▶ _What the task requires_
Your task is to copy every line of the entries that contains "will".
........
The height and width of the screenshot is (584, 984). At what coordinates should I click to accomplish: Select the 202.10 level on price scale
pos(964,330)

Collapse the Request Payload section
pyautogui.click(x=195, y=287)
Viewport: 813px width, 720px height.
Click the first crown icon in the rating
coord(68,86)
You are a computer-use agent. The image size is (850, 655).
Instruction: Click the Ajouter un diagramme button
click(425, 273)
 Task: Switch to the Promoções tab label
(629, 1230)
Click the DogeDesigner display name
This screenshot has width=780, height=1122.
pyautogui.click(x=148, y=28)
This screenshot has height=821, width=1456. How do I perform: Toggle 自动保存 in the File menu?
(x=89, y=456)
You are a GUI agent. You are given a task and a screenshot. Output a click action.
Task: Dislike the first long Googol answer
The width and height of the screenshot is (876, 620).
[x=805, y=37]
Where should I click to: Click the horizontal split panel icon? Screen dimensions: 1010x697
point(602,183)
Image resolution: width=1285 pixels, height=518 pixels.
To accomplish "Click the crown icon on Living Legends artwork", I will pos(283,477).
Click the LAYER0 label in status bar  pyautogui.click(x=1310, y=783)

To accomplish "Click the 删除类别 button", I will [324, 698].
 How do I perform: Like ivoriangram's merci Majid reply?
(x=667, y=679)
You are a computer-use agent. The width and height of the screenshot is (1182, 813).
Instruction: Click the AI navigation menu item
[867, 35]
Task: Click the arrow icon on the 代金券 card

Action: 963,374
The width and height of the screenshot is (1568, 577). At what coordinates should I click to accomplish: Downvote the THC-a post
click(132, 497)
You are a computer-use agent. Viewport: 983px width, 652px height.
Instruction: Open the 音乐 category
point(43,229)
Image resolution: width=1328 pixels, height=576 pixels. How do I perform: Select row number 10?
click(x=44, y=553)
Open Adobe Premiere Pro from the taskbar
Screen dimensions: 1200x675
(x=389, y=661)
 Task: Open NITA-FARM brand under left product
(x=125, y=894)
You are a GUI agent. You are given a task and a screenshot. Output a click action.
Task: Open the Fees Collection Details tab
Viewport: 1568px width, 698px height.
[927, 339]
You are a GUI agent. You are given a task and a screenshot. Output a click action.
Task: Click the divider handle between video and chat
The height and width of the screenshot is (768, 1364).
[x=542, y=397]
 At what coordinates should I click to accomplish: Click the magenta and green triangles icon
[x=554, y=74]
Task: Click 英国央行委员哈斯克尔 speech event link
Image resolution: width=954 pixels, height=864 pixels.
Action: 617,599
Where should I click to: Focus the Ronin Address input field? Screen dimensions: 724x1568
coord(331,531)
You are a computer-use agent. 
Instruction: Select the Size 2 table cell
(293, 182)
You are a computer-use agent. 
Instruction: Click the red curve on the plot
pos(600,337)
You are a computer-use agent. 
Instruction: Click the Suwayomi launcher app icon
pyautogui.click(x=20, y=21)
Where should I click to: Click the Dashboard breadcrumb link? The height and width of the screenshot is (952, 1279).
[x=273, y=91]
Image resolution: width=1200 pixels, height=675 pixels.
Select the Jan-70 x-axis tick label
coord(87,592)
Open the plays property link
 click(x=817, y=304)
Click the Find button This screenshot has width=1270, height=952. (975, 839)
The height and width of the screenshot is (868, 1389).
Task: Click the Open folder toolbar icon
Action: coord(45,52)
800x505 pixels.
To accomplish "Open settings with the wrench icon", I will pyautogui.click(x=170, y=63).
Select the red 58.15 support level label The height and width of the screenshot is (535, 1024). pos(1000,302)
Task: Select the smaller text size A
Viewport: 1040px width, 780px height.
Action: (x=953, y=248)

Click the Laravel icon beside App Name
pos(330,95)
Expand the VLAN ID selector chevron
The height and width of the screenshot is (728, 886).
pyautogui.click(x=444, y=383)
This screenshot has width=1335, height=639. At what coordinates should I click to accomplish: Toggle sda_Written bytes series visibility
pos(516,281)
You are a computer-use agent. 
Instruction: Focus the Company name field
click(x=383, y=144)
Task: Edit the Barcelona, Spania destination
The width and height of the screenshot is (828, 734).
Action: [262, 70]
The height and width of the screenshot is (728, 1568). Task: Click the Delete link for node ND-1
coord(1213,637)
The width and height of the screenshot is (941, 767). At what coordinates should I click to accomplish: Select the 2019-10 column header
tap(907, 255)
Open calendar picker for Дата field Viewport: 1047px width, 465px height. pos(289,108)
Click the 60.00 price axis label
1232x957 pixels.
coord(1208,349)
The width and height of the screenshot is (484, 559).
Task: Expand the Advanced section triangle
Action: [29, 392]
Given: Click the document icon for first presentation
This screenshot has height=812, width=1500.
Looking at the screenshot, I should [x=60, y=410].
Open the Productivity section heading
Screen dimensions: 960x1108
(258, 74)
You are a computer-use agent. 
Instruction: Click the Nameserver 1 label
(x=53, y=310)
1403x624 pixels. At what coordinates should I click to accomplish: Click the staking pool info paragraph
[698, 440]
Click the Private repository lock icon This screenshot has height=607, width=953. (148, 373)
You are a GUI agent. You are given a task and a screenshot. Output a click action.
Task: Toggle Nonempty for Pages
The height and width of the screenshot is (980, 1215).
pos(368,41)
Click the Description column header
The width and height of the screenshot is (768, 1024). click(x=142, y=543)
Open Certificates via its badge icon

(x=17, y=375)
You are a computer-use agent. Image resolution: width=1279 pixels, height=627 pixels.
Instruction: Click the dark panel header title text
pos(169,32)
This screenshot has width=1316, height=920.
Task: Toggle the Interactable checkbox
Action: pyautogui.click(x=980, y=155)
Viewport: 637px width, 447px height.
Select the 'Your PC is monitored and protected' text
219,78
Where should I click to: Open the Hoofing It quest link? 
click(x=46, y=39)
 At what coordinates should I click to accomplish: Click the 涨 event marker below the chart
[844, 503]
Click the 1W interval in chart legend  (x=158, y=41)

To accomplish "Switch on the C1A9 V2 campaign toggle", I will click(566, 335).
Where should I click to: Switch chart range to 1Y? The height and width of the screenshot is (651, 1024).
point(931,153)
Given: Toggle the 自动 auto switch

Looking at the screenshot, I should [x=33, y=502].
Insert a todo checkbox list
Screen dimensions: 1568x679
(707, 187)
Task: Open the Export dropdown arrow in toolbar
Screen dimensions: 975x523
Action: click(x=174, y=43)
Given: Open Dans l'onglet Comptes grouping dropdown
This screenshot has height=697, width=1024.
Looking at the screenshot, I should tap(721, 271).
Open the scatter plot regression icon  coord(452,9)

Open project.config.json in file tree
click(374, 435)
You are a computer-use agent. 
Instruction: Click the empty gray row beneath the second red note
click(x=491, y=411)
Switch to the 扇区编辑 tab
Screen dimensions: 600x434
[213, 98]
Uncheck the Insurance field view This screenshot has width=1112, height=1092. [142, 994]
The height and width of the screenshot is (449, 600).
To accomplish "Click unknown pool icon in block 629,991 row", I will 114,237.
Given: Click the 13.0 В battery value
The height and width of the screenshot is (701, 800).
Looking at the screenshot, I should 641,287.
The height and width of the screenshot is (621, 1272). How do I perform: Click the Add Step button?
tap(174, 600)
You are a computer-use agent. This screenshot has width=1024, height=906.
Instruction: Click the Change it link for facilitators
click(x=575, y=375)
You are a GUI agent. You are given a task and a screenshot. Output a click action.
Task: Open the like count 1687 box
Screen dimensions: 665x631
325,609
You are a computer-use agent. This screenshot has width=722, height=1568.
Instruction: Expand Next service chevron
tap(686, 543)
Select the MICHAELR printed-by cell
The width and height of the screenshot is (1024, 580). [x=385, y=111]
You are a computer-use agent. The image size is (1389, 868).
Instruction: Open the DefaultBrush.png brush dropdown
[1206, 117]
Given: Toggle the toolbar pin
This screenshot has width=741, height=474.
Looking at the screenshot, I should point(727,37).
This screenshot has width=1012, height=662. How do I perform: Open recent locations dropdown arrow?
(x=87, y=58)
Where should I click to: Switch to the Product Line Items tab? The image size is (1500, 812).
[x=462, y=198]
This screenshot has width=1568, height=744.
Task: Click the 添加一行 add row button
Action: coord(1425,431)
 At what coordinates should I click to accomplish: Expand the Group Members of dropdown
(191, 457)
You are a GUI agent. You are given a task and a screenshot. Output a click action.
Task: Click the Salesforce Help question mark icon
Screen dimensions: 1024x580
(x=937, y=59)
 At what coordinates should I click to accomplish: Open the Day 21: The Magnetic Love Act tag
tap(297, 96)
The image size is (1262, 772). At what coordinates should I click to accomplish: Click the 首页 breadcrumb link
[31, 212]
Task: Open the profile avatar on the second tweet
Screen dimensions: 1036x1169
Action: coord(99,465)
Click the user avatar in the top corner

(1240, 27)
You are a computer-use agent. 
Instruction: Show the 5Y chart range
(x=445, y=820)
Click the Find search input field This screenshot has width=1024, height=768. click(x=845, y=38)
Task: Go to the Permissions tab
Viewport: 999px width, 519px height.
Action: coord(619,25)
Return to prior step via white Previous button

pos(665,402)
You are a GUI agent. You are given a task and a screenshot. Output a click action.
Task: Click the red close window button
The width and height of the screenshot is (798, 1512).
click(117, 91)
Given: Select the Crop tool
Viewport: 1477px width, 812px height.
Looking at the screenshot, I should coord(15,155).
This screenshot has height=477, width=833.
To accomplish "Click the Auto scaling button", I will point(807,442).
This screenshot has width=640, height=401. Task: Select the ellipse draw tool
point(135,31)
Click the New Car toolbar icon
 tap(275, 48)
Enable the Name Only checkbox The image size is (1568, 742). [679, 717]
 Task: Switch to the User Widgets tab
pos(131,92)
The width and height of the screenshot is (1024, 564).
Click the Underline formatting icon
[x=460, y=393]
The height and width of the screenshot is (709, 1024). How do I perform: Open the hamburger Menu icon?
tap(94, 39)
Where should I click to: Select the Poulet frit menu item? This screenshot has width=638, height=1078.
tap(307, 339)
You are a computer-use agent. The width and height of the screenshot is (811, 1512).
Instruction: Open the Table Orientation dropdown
........
▶ _Task result_
To accomplish "Click the crown icon on Living Legends artwork", I will pos(283,477).
To accomplish "Click the 删除类别 button", I will [324, 698].
To accomplish "Open settings with the wrench icon", I will pyautogui.click(x=170, y=63).
To accomplish "Switch on the C1A9 V2 campaign toggle", I will click(566, 335).
To accomplish "Click unknown pool icon in block 629,991 row", I will 114,237.
To accomplish "Click the Auto scaling button", I will point(807,442).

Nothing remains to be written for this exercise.